_Text extract_.
**********
As kids, I can’t believe we used to run around the playground at school singing “nobody likes me, everybody hates me, I guess I’ll go eat worms.”
It’s a colorful parade of “I suck!”
It’s a ridiculous declaration of rejection.
And it’s one of the most depressing, self-deprecating anthems ever penned. Yet for a lot of people, it’s the tune that best describes the state of several of their relationships—relationships that need resuscitation.
Parading Your Deficiencies
Fast-forward to adulthood. Imagine if we walked around wearing signs that read, “Reject me,” “I fear commitment,” “I’m a victim of life,” “I don’t like myself; you shouldn’t like me ether.”
Ridiculous, right? Well as it turns out, that’s exactly what happens when we project fear, insecurity, victimization, rejection, insignificance, and shame onto other people through non-verbal and verbal communication. If we’re victims, we often attract rescuers. If we’re insecure, we often attract those who reject. And if we’re passive, we often lay a welcome mat for controllers.
It’s precisely why too many men continue to go after women that reject them and why too many women stay in a cycle of attracting (and placing confidence in) aging little boys who left their man card on the shelf.
Such is the case: whether you and I realize it or not, we have attracted the people we currently have in our life, for good or for…dysfunctional. Furthermore, who we are becoming is whom we will attract—romantically, platonically, and even socially. In 1 Corinthians 13:11, Paul stated, “When I was a child, I talked like a child, I thought like a child, I reasoned like a child; when I became a man, I did away with childish things.” If we don’t “do away with childish things” and get healed-up on the inside, our inner wounded child will make relationship decisions for us.
Pausing for a moment, maybe you do carry a humble confidence about who you are as a person and live unencumbered by the fear of rejection. If that’s the case, congratualtions. I’ll place a strong bet that you probably have solid people in your life and that most of your relationships are flourishing.
The Others
But what about the others? Maybe you’re one of “the others.” Maybe you are in your late twenties and can’t seem to figure out why there is so much drama in your friendships; why you bounce from relationship to relationship; why you should be nominated for an Academy Award for the roller coaster of a screenplay that is your life.
Maybe you’re in your early to mid-thirties and wonder what went wrong and why you still haven’t found “the one.” Maybe petty jealousy, gossip, narcissism, and childish games dance upon the embers of your beaten-down heart well into your forties.
While any of those conditions may be true, the potential for change is also just as true. But lasting change starts when you’re willing to be honest about who you are, how you view yourself, whom you’ve attracted into your life, and where the lifeblood of your relationships exists.
And in my estimation, it starts by fully-embracing yourself.
Embrace “Today”
**********
_Set tasks_.
A. Answer these questions about the relationships article:
(i) Which Bible verse does it quote?
(ii) According to the article, who do we lay a welcome mat for if we're passive?
(iii) In the writer's estimation, what does lasting change start with?
B. List every trait the relationships article says we project onto other people through verbal and non-verbal communication.
C. Print the passage of the relationships article between "And it’s one" and "mat for controllers.", inclusive.
**********
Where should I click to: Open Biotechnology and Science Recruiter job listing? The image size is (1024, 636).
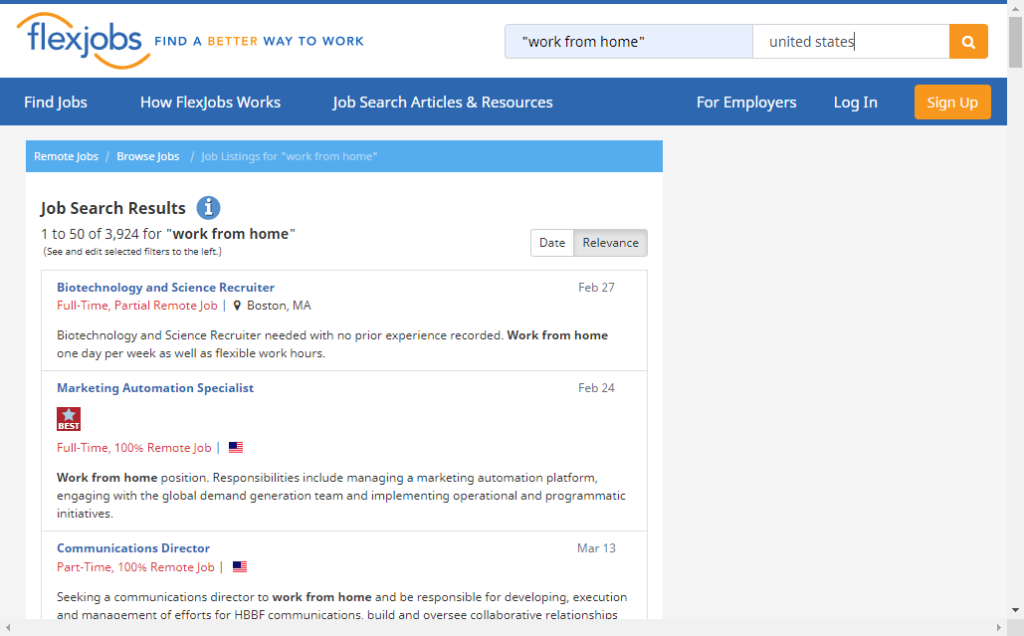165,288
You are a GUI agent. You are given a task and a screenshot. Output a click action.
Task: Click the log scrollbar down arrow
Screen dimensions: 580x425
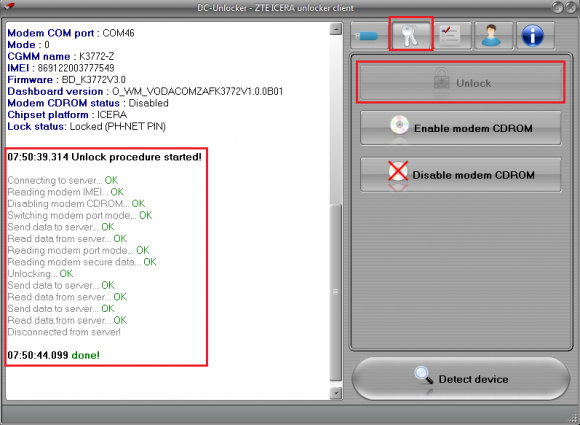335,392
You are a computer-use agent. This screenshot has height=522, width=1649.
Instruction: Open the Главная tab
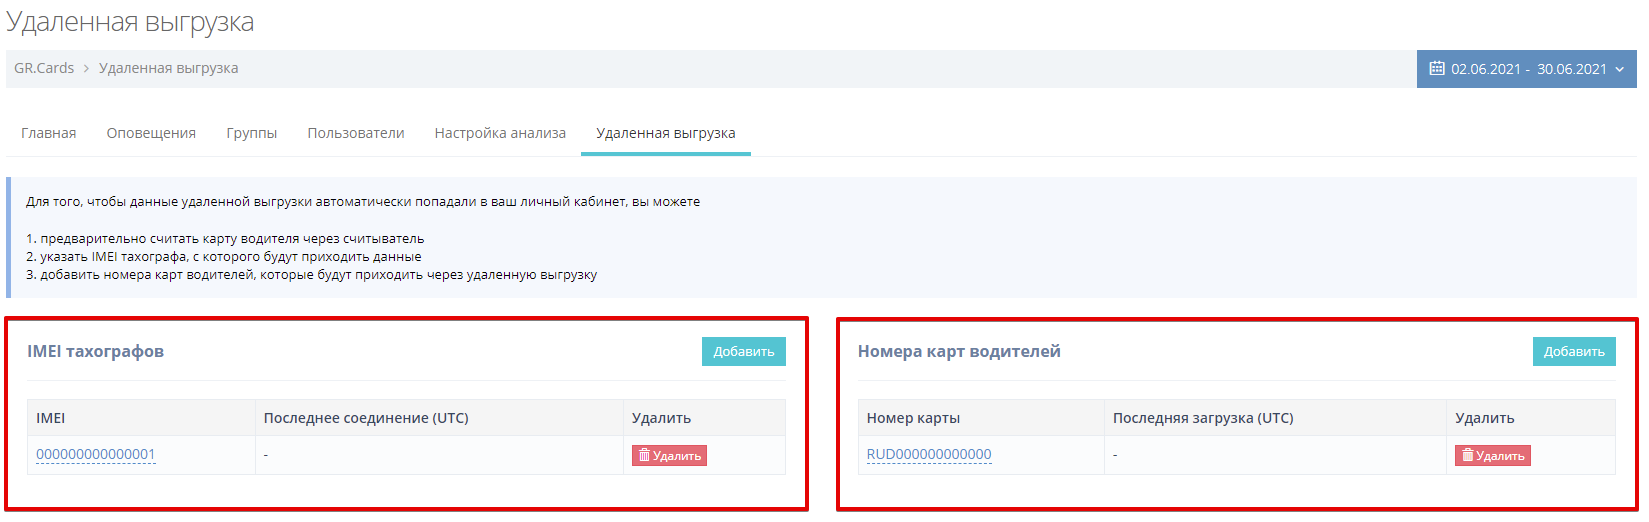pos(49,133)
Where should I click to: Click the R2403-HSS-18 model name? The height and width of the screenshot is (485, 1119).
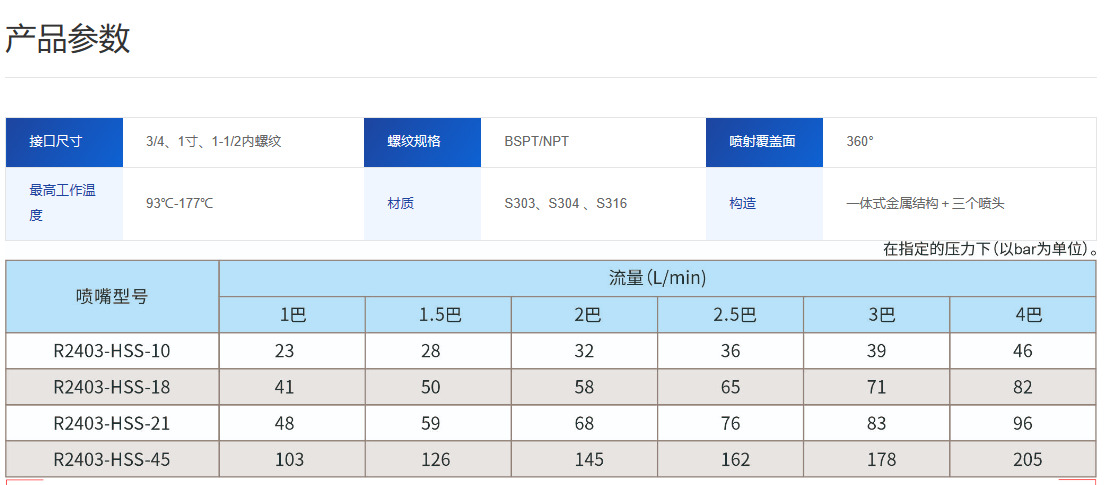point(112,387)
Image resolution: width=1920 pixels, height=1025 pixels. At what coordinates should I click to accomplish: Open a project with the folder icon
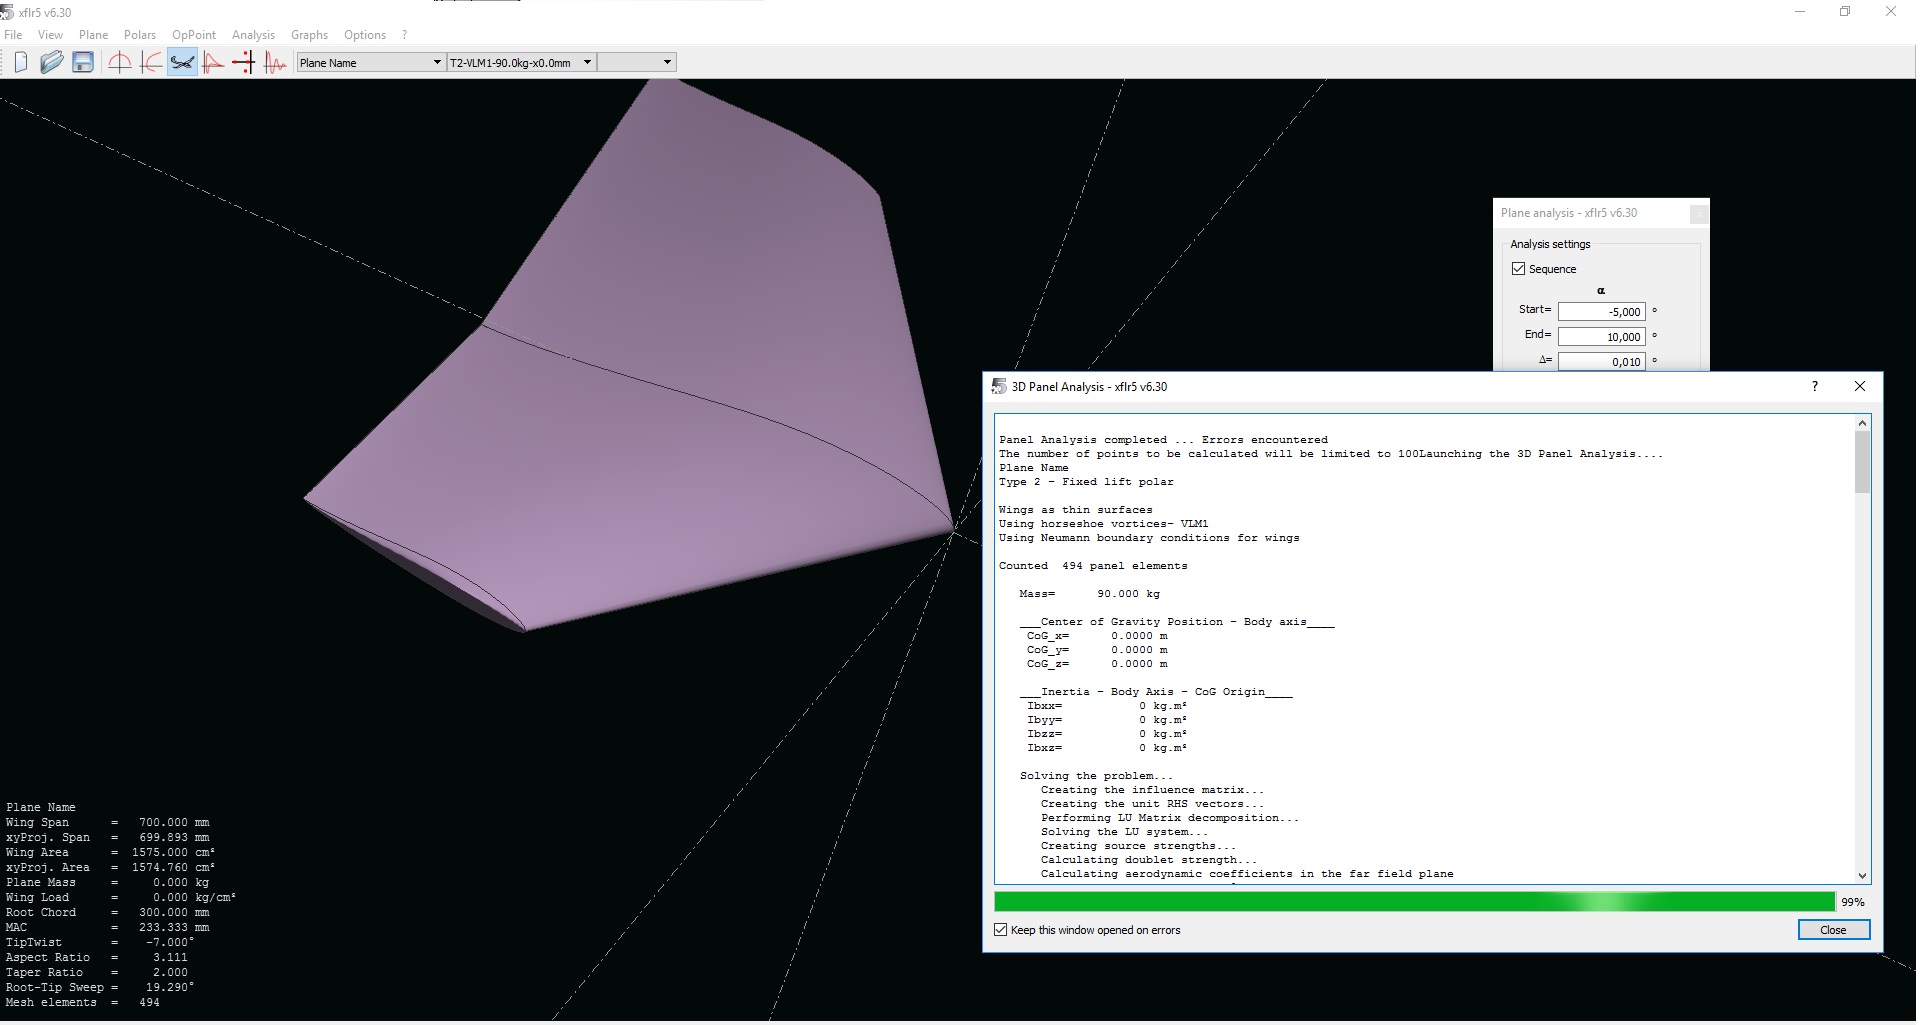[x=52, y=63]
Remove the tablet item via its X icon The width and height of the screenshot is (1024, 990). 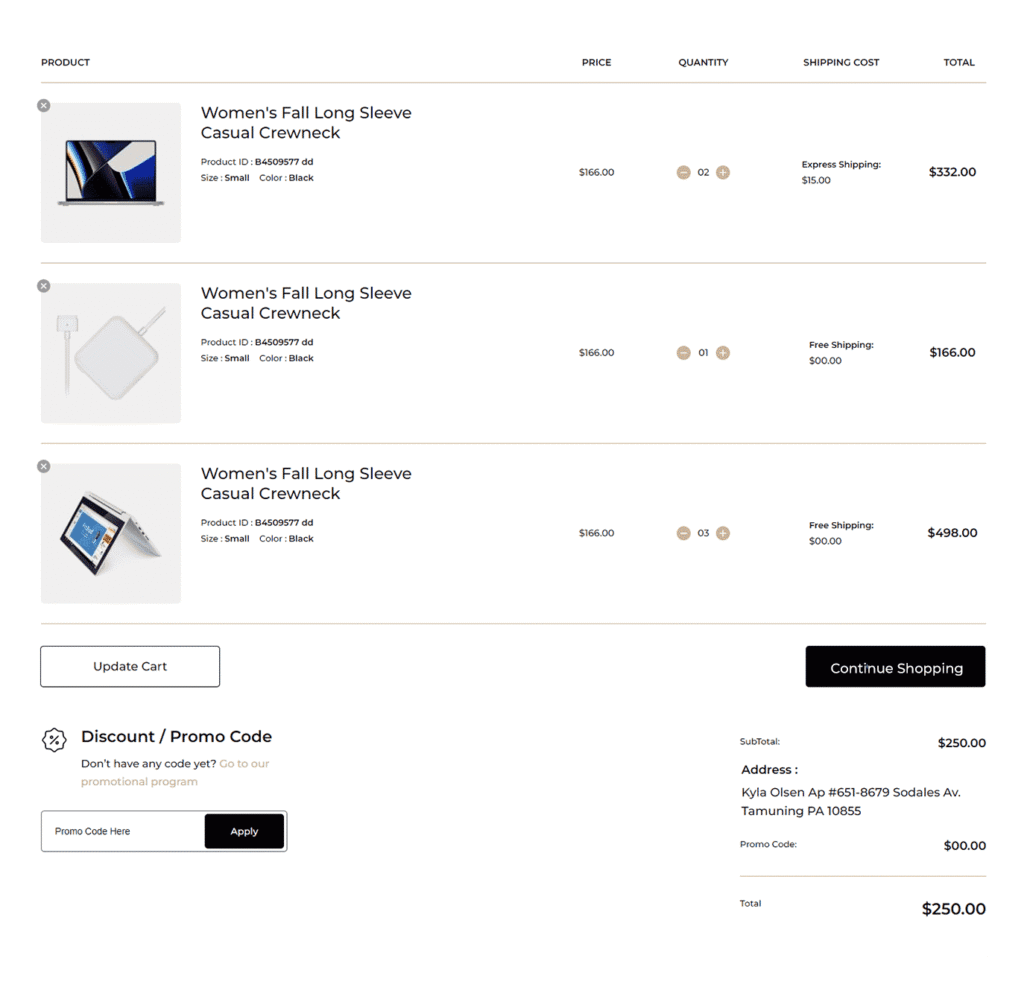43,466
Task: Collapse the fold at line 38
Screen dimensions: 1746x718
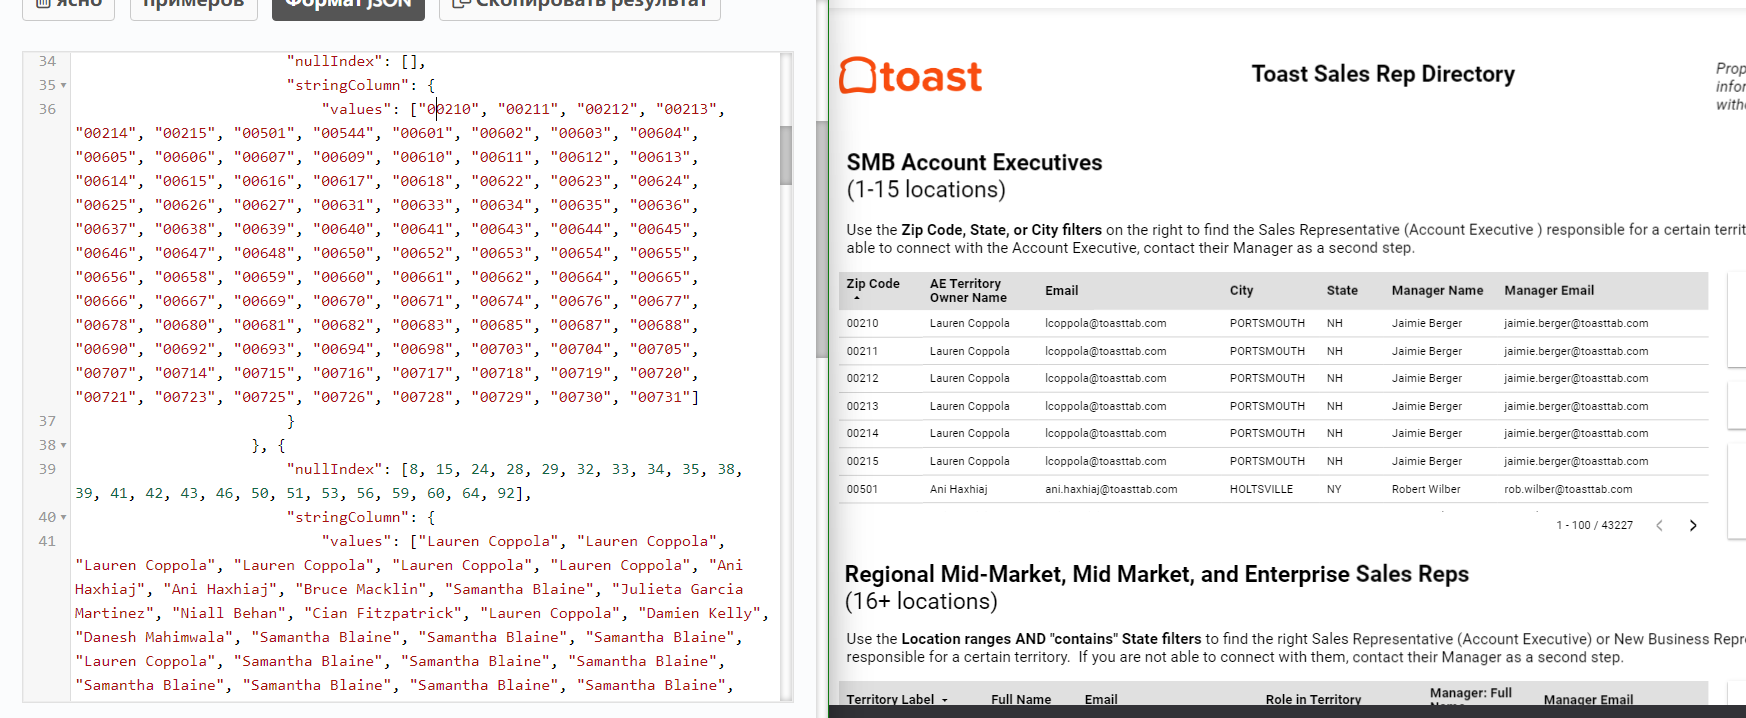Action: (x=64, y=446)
**********
_Solutions by task_.
A.
(i) 1 Corinthians 13:11
(ii) Controllers
(iii) Fully embracing yourself

B. fear, insecurity, victimization, rejection, insignificance, shame

C.
And it’s one of the most depressing, self-deprecating anthems ever penned. Yet for a lot of people, it’s the tune that best describes the state of several of their relationships—relationships that need resuscitation.
Parading Your Deficiencies
Fast-forward to adulthood. Imagine if we walked around wearing signs that read, “Reject me,” “I fear commitment,” “I’m a victim of life,” “I don’t like myself; you shouldn’t like me ether.”
Ridiculous, right? Well as it turns out, that’s exactly what happens when we project fear, insecurity, victimization, rejection, insignificance, and shame onto other people through non-verbal and verbal communication. If we’re victims, we often attract rescuers. If we’re insecure, we often attract those who reject. And if we’re passive, we often lay a welcome mat for controllers.